Figure 1: Delivering a minimum of 490 lm at 25°C, the TitanBrite 10W operates across a broad temperature range. (Courtesy of Lumex.)
Cree LEDs allow users to monitor device heat via a temperature solder point junction with a well understood relationship to the junction temperature of the device. By connecting a thermocouple to the solder point junction, users can monitor the junction temperature of their devices.
Dimming functionality can be used for thermal protection. With the addition of a simple thermistor circuit, a system can be set to reduce drive current to one or more LED strings in the fixture when the temperature rises above a certain level (Figure 2). Dimming components cost a dollar or two, which is more than acceptable for luminaires, which can run from several hundred dollars to more than $1,000.
Figure 2: Adding a thermistor to the driver circuit (left) causes the unit to de-rate itself when heat exceeds certain levels (right). Typical values for the resistors in the circuit are RT=100 kΩ at 25°C. To begin de-rating at 75°C, use R1= 47 kΩ; to begin de-rating at 85°C, use R1=33 kΩ. (Courtesy of Recom Power.)

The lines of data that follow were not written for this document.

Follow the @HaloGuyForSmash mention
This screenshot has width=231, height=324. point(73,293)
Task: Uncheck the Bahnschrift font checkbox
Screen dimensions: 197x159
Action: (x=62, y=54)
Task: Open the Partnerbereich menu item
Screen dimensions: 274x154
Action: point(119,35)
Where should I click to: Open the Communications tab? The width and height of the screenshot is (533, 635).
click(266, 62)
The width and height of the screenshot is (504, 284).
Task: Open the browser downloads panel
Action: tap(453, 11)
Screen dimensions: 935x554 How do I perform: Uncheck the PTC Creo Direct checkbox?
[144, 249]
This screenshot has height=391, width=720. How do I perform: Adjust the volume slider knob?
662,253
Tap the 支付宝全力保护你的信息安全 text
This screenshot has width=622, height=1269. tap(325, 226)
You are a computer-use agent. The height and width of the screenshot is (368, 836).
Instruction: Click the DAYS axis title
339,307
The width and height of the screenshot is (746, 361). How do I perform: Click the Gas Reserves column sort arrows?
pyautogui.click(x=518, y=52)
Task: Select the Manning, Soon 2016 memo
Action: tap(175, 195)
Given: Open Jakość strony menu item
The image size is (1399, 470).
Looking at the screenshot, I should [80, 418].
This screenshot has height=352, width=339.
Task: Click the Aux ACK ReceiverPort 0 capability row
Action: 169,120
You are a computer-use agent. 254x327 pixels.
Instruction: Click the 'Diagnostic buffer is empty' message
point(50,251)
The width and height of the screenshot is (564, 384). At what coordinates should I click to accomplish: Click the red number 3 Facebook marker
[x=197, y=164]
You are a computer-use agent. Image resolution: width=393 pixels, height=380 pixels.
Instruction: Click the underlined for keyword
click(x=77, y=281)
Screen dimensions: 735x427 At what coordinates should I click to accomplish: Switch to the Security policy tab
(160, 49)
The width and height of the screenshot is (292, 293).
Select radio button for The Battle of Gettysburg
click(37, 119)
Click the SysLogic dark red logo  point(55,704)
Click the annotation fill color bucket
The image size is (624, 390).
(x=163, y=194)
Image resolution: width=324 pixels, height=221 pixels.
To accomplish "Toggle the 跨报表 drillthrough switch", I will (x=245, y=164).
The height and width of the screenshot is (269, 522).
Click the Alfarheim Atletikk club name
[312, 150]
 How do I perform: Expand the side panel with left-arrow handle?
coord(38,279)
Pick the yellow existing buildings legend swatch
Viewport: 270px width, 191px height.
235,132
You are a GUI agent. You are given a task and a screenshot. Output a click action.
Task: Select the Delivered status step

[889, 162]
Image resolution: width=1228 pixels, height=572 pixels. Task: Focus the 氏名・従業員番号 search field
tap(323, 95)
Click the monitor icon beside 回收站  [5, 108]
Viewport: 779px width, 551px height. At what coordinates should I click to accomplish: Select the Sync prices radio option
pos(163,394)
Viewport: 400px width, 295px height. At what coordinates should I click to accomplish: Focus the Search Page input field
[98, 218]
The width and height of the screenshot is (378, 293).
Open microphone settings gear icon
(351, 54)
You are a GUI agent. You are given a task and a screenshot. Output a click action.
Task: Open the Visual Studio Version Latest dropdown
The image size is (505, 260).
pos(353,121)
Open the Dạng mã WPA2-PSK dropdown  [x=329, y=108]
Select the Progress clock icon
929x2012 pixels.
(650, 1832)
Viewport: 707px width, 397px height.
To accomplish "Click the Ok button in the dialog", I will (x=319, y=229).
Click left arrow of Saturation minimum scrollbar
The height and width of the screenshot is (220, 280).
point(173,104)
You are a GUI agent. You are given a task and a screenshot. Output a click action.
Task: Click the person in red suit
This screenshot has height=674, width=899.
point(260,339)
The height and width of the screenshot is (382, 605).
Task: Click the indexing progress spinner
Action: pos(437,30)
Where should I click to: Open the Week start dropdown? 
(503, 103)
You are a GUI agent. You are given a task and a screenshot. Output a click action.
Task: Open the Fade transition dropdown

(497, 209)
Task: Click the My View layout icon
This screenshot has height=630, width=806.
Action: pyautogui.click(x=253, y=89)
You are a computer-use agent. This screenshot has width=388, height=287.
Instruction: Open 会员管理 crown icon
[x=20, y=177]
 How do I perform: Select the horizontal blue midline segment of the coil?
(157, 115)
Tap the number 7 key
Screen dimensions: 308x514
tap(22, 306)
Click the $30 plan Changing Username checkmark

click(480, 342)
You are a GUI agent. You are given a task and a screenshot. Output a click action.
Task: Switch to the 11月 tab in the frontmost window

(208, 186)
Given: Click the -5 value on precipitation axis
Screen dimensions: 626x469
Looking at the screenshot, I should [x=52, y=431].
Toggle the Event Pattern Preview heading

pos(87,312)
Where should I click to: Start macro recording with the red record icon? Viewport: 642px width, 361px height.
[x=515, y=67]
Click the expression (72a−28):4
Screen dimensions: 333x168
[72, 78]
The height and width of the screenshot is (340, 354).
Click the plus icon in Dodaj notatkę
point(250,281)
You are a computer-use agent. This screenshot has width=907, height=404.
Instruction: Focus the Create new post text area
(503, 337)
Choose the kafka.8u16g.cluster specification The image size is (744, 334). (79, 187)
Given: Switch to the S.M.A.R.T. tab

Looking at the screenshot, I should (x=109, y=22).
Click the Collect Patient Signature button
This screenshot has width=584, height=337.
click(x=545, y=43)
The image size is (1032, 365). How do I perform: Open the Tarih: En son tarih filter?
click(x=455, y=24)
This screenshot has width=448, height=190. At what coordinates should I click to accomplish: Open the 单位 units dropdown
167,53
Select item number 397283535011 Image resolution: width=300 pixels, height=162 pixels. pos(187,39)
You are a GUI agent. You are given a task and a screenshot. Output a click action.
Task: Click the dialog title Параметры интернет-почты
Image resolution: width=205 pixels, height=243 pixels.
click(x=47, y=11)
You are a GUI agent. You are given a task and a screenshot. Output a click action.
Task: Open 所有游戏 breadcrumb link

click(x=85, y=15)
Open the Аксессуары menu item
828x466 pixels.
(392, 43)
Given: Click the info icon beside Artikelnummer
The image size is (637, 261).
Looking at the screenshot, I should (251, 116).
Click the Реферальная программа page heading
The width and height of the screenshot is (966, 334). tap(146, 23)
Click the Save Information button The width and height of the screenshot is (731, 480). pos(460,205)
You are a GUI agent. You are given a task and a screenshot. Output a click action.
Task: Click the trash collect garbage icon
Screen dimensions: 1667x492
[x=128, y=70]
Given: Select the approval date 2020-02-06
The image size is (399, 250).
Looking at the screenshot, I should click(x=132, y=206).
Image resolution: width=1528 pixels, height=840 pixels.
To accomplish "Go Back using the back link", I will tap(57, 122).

LED-based luminaires offer a significant amount of flexibility, which is important for high-bay applications. Color rendering is more than likely irrelevant in a shipping and receiving facility, but essential in a retail box store selling housewares or clothing. With a change of LEDs in the core array, the same fixture can be used to show fruits and vegetables to their best advantage in a grocery store produce department and also illuminate an airport arrivals concourse.
Optical design provides another degree of freedom. In the case of warehouse applications, for example, the lighting pattern needs to be long and rectangular, rather than circular, in order to concentrate output in the aisles and not squander lumens lighting the tops of the shelves. That can be a difficult trick even for nearby fixtures; for high-bay lights sitting 20 feet overhead, it is a major challenge.
Incumbent technologies like high-intensity discharge lamps and fluorescent bulbs radiate light isotropically. Today's LEDs light primarily in the direction of interest, yet far less tightly focused than in the past. The OSLON Square from OSRAM Opto Semiconductors, for example, delivers 200 lm over a viewing angle of 120°. By adjusting the pattern of LEDs in a fixture and adding beam-shaping optics, lighting designers can create the exact light distribution desired, as shown in this high-bay reference design by Cree (Figure 3).² Even better, the beam-shaping optics can be switched out to produce a different distribution or left off entirely, depending on the application.
Figure 3: Tests show output distribution (left) generated by prototype LED high-bay luminaire² without (center) and with (right) beam shaping optics. (Courtesy of Cree.)
Properly designed, LED-based high-bay luminaires can offer big advantages for commercial and industrial applications. By taking into account electrical, thermal, and optical requirements at the beginning of the design process, lighting engineers can develop efficient products that deliver both performance and flexibility at the lowest possible price point.
- Technical Requirements from the Designlights Consortium Qualified Products List for Non-Residential Applications.
- Cree XLamp XM-L High-Bay Reference Design.